From Revision 5 to 6 (August 10, 2004)

  Updated to version 4.0 of the 12dicts package.

  Included the 3esl, 2of4brif, and 5desk list from the new 12dicts
  package.  The 3esl was included in the 40 size, the 2of4brif in the
  55 size and the 5desk in the 70 size.

  Removed the Ispell word list as it was a source of too many errors.
  This eliminated the 65 size.

  Removed clause 4 from the Ispell copyright with permission of Geoff
  Kuenning.

  Updated to version 4.1 of VarCon.

  Added the "british_z" spelling category which it British using the
  "ize" spelling.

From Revision 4a to 5 (January 3, 2002)

  Added variants that were not really spelling variants (such as
  forwards) back into the main list.

  Fixed a bug which caused variants of words to incorrectly appear in
  the non-variant lists.

  Moved rarly used inflections of a word into higher number lists.

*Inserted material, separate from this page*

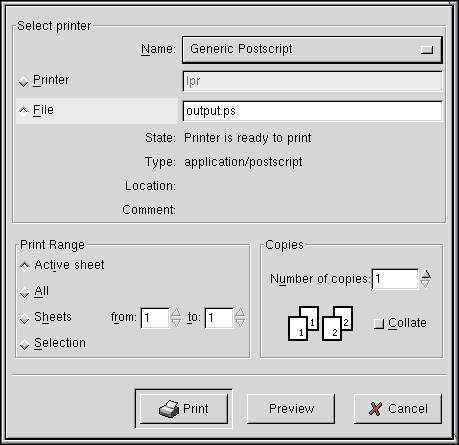
Task: Click the collated pages illustration with 1s
Action: click(303, 323)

  Added other inflections of a words based on the following criteria
    If the word is in the base form: only include that word.
    If the word is in a plural form: include the base word and the plural
    If the word is a verb form (other than plural):  include all verb forms
    If the word is an ad* form: include all ad* forms
    If the word is in a possessive form: also include the non-possessive

  Updated to the latest version of many of the source dictionaries.

  Removed the DEC Word List due to the questionable licence and
  because removing it will not seriously decrese the quality of SCOWL
  (there are a few less proper names).

From Revision 4 to 4a (April 4, 2001)

  Reran the scripts on a never version of AGID (3a) which fixes a bug
  which caused some common words to be improperly marked as variants.

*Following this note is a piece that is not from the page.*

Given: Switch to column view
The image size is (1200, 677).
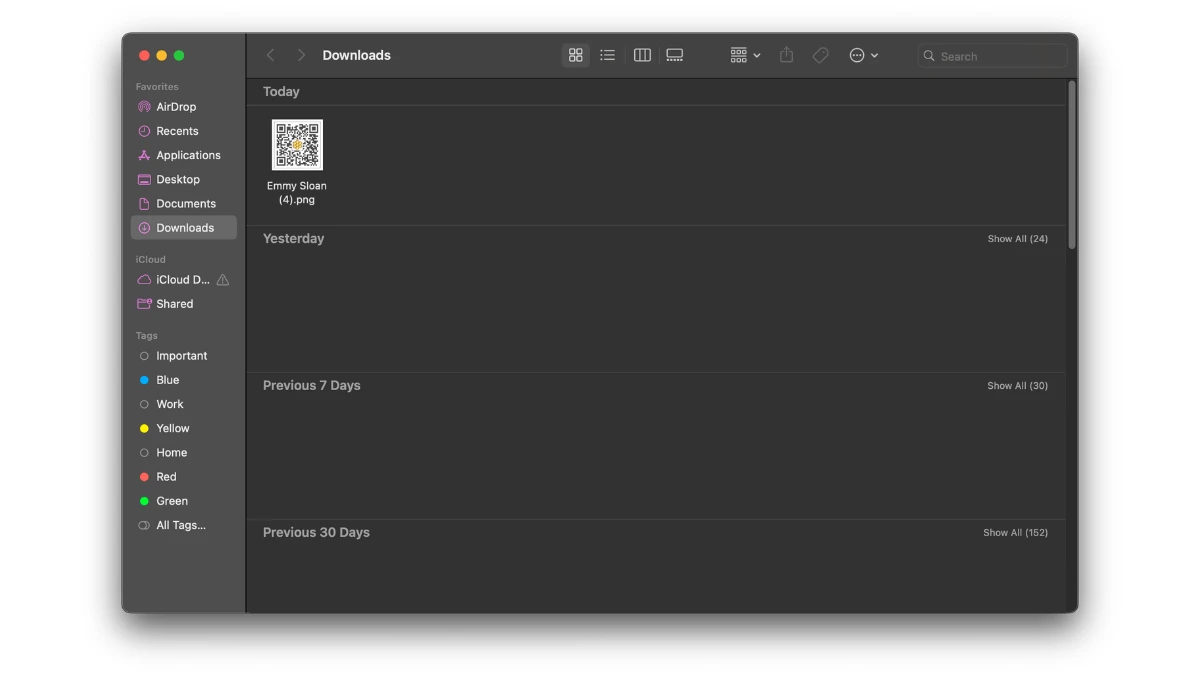Looking at the screenshot, I should 641,55.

From Revision 3 to 4 (January 28, 2001)

  Split the variant "spelling category" up into 3 different levels.

  Added words in the Ispell word list at the 65 level.

  Other changes due to using more recent versions of various sources
  included a more accurete version of AGID thanks to the word of
  Alan Beale

From Revision 2 to 3 (August 18, 2000)

  Renamed special-unix-terms to special-hacker and added a large
  number of communly used words within the hacker (not cracker)
  community.

  Added a couple more signature words including "newbie".

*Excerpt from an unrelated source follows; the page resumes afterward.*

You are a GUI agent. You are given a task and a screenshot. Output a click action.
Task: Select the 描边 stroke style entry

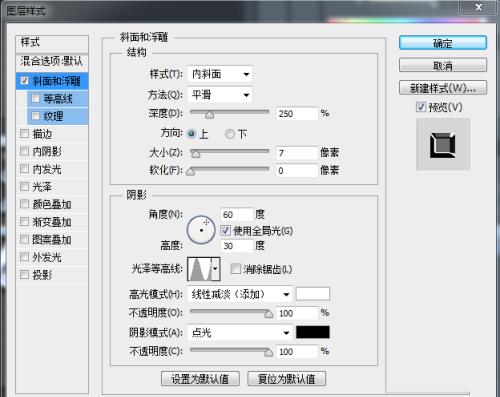tap(52, 134)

  Minor changes due to changes in the inflection database.

From Revision 1 to 2 (August 5, 2000)

  Moved the male and female name lists from the mwords package and the
  DEC name lists form the 50 level to the 60 level and moved Alan's
  name list from the 60 level to the 50 level.  Also added the top
  1000 male, female, and last names from the 1990 Census report to the
  50 level.  This reduced the number of names in the 50 level from
  17,000 to 7,000.

  Added a large number of Uppercase words to the 50 level.

  Properly accented the possessive form of some words.

  Minor other changes due to changes in my raw data files which have
  not been released yet.  Email if you are interested in these files.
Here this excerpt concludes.